Die Ausgaben für Berater der Clubs stiegen laut FIFA in den vergangenen Jahren deutlich. Rund um die Vertragsverlängerung von Dayot Upamecano beim FC Bayern hatte Ehrenpräsident Hoeneß eine härtere Gangart angekündigt. "Wir werden es uns nicht mehr gefallen lassen, dass Berater allein bestimmen, wie es läuft", hatte er gesagt. Der frühere Bayern-Sportvorstand Matthias Sammer äußerte den Wunsch, Berater abzuschaffen. Der langjährige Münchner Vorstandschef Rummenigge hält "Reformen" und ein anderes Miteinander für notwendig. 

Eberl: Pauschale Ablehnung nicht zielführend

Dass Profis sich im komplexen Geschäft Beratung holen würden, sei "nicht verwerflich", sondern richtig, sagte Eberl am Tag vor dem Bundesliga-Spitzenspiel am Samstag (18.30 Uhr) bei Borussia Dortmund. Die pauschale Ablehnung von Beratern sei nicht zielführend. 

Eberl wies darauf hin, wie schwierig es sei, Regelungen für alle zu finden. Er selbst oder auch Rummenigge seien in "zig Kommissionen" gewesen. Aber man habe wegen der "unterschiedlichsten Interessenlagen" keine einheitlichen Regelungen gefunden.

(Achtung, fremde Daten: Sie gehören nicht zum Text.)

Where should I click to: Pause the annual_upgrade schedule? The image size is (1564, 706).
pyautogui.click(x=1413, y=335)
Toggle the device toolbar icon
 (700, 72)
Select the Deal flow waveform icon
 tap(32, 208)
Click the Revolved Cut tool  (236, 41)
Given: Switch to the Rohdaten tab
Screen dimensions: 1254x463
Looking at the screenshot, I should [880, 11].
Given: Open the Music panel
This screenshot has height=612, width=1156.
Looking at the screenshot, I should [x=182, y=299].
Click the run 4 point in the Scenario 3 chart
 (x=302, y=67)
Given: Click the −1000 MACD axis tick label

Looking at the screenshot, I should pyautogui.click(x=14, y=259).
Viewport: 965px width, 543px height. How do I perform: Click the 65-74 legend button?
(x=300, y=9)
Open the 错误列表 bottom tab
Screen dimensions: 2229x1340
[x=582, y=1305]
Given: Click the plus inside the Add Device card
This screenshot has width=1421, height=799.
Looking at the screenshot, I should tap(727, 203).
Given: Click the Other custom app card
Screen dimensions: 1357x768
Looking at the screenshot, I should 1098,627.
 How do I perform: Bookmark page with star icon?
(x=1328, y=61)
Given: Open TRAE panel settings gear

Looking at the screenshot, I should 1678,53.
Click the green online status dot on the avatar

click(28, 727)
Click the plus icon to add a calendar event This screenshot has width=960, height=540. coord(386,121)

"Natürlich wird Geld bezahlt, wenn man einen Spieler haben möchte. Als Verein hast du immer die Kraft zu sagen: Okay, ich will es nicht oder ich will es doch, ich bin bereit, das zu investieren. Diese Entscheidungslage haben wir immer als Verantwortliche. Aber mittlerweile gehört der Berater zum Markt dazu wie Ablösesummen gegenüber anderen Vereinen", sagte Eberl.